-- Opening Marker --
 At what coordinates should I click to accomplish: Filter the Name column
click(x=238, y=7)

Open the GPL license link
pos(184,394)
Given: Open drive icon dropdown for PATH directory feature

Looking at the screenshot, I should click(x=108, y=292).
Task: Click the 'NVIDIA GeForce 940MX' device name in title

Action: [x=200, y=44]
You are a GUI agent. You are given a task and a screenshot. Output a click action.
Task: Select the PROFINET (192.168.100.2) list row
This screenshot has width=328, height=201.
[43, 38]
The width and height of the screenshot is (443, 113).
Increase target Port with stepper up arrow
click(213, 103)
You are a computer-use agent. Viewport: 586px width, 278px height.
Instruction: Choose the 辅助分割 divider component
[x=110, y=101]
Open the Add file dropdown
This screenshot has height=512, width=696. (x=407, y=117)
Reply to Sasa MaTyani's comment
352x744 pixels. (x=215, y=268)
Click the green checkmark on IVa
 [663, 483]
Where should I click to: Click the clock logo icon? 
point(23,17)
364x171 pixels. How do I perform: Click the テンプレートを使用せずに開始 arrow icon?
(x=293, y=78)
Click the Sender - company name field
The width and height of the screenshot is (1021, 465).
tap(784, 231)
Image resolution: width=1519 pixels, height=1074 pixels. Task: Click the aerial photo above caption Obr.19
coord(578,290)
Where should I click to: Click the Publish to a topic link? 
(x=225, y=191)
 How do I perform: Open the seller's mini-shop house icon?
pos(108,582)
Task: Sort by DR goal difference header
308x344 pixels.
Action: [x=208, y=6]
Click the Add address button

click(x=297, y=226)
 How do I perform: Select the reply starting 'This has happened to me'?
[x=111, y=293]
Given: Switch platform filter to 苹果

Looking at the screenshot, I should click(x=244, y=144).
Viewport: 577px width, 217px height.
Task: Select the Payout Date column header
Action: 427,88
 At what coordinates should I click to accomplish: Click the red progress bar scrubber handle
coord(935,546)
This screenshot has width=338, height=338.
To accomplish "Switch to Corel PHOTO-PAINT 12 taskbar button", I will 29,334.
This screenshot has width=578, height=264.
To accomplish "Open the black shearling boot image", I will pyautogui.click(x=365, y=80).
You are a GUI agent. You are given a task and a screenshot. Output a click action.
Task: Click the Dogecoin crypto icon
-- Closing Marker --
**TASK DETAILS:** Start with the line above that contains "Task: Select the PROFINET" and stop after the line that contains "Click the Sender - company name field". Output those lines exactly, and only those.

**YOUR RESPONSE:**
Task: Select the PROFINET (192.168.100.2) list row
This screenshot has width=328, height=201.
[43, 38]
The width and height of the screenshot is (443, 113).
Increase target Port with stepper up arrow
click(213, 103)
You are a computer-use agent. Viewport: 586px width, 278px height.
Instruction: Choose the 辅助分割 divider component
[x=110, y=101]
Open the Add file dropdown
This screenshot has height=512, width=696. (x=407, y=117)
Reply to Sasa MaTyani's comment
352x744 pixels. (x=215, y=268)
Click the green checkmark on IVa
 [663, 483]
Where should I click to: Click the clock logo icon? 
point(23,17)
364x171 pixels. How do I perform: Click the テンプレートを使用せずに開始 arrow icon?
(x=293, y=78)
Click the Sender - company name field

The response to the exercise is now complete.